A module is a Python file you can import into another script. It lets you split your code into reusable pieces instead of writing everything in one long file.

You have already used a module — sys in Unit 2. Python ships with hundreds of built-in modules. You can also write your own.


Importing Built-in Modules

import os
import sys
import json
import re

Once imported, you access the module's functions with a dot:

import os

print(os.getcwd())          # current working directory
print(os.path.exists("devices.txt"))  # does this file exist?

Import just what you need with from ... import:

from os.path import exists, basename

print(exists("devices.txt"))
print(basename("/home/emmy/scripts/check.py"))  # check.py

Creating Your Own Module

Any .py file is a module.
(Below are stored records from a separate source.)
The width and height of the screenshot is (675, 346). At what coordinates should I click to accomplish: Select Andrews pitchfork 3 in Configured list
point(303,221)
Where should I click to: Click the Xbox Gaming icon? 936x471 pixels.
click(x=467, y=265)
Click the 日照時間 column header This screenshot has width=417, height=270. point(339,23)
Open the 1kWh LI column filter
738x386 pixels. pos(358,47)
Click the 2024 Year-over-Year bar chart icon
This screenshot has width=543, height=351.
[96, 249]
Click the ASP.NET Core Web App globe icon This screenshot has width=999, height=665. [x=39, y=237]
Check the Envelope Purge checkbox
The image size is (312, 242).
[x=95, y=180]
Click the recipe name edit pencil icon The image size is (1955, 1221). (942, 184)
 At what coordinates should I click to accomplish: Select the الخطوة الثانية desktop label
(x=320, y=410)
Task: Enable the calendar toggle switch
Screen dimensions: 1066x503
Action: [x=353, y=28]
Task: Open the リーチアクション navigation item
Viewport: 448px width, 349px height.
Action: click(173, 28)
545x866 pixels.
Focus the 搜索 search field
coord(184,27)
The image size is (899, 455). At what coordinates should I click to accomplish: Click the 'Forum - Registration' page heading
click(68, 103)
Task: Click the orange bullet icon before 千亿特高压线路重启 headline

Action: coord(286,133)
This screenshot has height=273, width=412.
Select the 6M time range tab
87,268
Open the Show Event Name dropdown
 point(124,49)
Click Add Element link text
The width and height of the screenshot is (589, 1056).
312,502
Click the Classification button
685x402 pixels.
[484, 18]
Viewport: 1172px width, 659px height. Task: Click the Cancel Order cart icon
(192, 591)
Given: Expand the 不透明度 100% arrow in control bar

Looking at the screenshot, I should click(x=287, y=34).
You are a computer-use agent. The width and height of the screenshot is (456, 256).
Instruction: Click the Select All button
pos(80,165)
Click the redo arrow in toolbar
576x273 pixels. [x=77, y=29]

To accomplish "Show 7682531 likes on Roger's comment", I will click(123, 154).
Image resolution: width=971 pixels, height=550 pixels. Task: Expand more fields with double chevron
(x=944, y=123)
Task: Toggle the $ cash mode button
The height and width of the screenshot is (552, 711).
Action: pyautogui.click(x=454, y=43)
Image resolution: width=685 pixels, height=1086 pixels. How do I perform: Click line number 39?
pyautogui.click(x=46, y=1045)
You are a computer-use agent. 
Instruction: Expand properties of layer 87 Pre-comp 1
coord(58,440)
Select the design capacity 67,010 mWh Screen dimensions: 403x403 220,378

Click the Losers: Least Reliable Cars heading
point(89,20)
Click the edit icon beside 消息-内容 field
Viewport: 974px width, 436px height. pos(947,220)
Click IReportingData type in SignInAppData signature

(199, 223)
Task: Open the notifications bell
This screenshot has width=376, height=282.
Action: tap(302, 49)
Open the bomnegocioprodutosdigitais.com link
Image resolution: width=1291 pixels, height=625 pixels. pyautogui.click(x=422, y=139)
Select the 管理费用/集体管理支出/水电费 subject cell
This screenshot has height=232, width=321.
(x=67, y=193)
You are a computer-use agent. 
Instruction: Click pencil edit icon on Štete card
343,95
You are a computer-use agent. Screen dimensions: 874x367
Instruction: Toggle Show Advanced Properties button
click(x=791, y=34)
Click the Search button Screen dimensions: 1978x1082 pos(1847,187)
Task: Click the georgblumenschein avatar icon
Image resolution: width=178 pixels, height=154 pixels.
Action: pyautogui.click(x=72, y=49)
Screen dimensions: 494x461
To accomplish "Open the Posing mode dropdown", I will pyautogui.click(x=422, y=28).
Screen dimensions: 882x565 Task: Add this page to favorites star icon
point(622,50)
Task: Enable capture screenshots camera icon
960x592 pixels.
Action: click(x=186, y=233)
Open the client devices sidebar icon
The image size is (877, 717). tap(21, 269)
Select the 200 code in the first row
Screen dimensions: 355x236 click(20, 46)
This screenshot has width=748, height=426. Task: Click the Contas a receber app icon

Create device_utils.py:

# device_utils.py

def format_hostname(name):
    return name.strip().lower()

def get_device_type(hostname):
    if hostname.startswith("sw"):
        return "switch"
    elif hostname.startswith("rtr"):
        return "router"
    elif hostname.startswith("fw"):
        return "firewall"
    else:
        return "unknown"

Import it in another script in the same directory:

import device_utils

print(device_utils.format_hostname("  SW-CORE-01  "))
print(device_utils.get_device_type("rtr-edge-01"))

Output:

sw-core-01
router

Exploring a Module with dir()

dir() lists everything available in a module. Useful when you want to know what tools a module has:

import json
print(dir(json))

To filter out private internals (names starting with _):

public = [x for x in dir(json) if not x.startswith("_")]
print(public)

Check if a specific function is in a module:

import os
print("getcwd" in dir(os))   # True
print("path" in dir(os))     # True

Running a Module as a Script

Sometimes you want a module to do something when run directly but behave as a normal import when used by another script. Use __name__:

# device_utils.py

def format_hostname(name):
    return name.strip().lower()

if __name__ == "__main__":
    # This block only runs when the file is executed directly
    print(format_hostname("  SW-CORE-01  "))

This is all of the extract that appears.